Si sorprese il mostro e gustò le vivande,

mai nessun gli aveva fatto un favore assai grande.

“Hai dimostrato altruismo, bontà, gentilezza,

guadagnandoti l’accesso alla mia ricchezza”.

Così sentenziò il verde bestione,

e già lo conduceva alla sua segreta magione.


Varcata la soglia, un ampio stanzone

d’oro e diamanti illuminava il bagliore.

“Puoi prendere tutto, perché accumularlo?

Se poi quando ho fame, non posso mangiarlo?”

“Ti sbagli, caro drago, ti posso aiutare

con questo denaro il cibo vo’ ad acquistare”

Ritornò al reame da cui era partito,

comprò quel che ai suoi cari sarebbe servito,

e anche al drago da cui sarebbe tornato,

dopo che la famiglia avesse sfamato.


Bussò tre volte alla porta di casa:

la madre gli disse “Che creatura strana”.

Batté tre volte il pugno sul muro:

il padre rispose “Come te non conosciamo nessuno”.

“Datemi dell’acqua e qualcosa per lavarmi,

che son vostro figlio posso dimostrarvi”.

Dalla faccia tolse la bava il bambino

e mostrò loro il vecchio cestino.

Seguirono abbracci, baci e racconti,

E vissero tutti felici e contenti.


La fiaba è finita, concluso è il mio canto,

Coraggio bambini, della nanna è il momento

Le pance ancor vuote ma i cuori ripieni

Le menti ferventi di avventure e ardimento

È così che anche oggi arriviamo a domani

Sognando sia meglio, siamo esseri umani.


Valutazioni Giuria

24 – Filastrocca del vuoto e del pieno – Valutazione: 27

Gaia:
Apprezzo il coraggio di una scelta originale, quanto ardita.
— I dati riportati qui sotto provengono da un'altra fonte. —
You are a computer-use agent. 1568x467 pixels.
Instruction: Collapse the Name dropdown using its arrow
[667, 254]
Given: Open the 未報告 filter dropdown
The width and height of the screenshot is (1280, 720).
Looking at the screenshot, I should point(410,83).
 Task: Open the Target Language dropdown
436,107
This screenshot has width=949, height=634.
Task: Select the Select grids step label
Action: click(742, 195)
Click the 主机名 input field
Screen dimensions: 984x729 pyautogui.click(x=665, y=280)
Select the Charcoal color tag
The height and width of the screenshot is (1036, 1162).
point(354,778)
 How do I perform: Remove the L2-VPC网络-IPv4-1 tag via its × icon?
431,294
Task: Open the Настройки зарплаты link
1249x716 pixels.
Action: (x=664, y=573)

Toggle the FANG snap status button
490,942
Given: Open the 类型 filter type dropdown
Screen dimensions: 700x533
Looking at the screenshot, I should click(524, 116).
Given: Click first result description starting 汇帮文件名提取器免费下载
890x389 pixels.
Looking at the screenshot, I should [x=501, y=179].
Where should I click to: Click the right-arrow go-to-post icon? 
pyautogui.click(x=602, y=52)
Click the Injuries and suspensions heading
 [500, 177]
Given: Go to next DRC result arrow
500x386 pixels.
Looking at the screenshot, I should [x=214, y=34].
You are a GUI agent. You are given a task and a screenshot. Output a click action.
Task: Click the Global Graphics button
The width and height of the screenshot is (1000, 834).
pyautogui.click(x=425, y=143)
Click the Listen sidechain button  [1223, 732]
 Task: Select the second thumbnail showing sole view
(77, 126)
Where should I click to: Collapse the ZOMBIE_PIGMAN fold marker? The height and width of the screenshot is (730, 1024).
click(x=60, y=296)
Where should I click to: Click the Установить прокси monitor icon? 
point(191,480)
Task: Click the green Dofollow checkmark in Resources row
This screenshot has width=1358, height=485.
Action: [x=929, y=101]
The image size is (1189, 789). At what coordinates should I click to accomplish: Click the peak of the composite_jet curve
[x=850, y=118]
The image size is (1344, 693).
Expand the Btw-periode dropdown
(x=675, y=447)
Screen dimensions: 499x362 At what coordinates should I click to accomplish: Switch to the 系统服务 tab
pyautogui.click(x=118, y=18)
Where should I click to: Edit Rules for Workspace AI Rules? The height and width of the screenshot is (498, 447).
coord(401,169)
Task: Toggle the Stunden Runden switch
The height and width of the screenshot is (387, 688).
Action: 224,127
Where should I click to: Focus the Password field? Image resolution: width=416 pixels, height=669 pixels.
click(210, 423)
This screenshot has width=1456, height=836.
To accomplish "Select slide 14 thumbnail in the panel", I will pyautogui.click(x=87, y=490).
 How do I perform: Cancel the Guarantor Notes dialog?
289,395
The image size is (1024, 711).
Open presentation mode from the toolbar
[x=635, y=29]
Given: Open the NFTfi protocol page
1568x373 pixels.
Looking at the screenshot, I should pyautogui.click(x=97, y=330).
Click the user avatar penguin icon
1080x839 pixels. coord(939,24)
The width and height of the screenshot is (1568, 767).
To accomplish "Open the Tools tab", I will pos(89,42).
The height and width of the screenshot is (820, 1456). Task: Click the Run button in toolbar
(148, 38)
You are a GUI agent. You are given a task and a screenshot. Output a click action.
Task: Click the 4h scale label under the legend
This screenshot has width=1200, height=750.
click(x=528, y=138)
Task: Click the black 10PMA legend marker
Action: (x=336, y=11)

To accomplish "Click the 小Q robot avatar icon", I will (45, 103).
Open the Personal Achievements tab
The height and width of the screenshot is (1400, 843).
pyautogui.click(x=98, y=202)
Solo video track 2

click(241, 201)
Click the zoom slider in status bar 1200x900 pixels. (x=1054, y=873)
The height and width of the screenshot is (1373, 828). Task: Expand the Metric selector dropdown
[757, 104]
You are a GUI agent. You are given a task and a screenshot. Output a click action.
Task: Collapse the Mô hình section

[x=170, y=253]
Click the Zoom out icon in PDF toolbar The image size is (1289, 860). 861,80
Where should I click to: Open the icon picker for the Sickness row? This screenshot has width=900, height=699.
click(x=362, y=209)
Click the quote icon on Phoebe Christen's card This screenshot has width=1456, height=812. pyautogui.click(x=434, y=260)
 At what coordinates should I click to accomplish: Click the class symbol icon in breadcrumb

Il componimento non è perfettamente armonico dal punto di vista metrico e, qua e là, anche dal punto di vista stilistico. La narrazione non è sempre fluida, come ci si aspetterebbe da una filastrocca. Il contenuto, tuttavia, è simpaticamente creativo e coinvolgente, con un lieto fine particolarmente soddisfacente (anche il “mostro” viene redento dalla bontà del bimbo), per nulla moraleggiante.

Matteo:
Filastrocca davvero godibile e con alcune trovate liguistiche molto divertenti. Vi sono però dei passaggi in cui la metrica è incerta e la rima non viene rispettata. Credo che questi siano elementi fondamentali che non possono non essere presi in considerazione.

Paola:
Mio caro autore accludo anche te, fra coloro i quali han seguito De Andrè. La piccola ballata è ben scritta (inciampa un po’ nelle spire della metrica) e soprattutto il contenuto è quello delle fiabe tradizionali. Bella ‘idea e buona, nel complesso, la realizzazione

Pietro:
Non sono un esperto, ma a orecchio la metrica inciampa spesso. E siccome la scorrevolezza è forse la caratteristica principale di una filastrocca, qualche colpo di lima avrebbe giovato.
Nulla da dire invece sul contenuto, appropriato (a parte la rima bava-fava), originale e ben concatenato.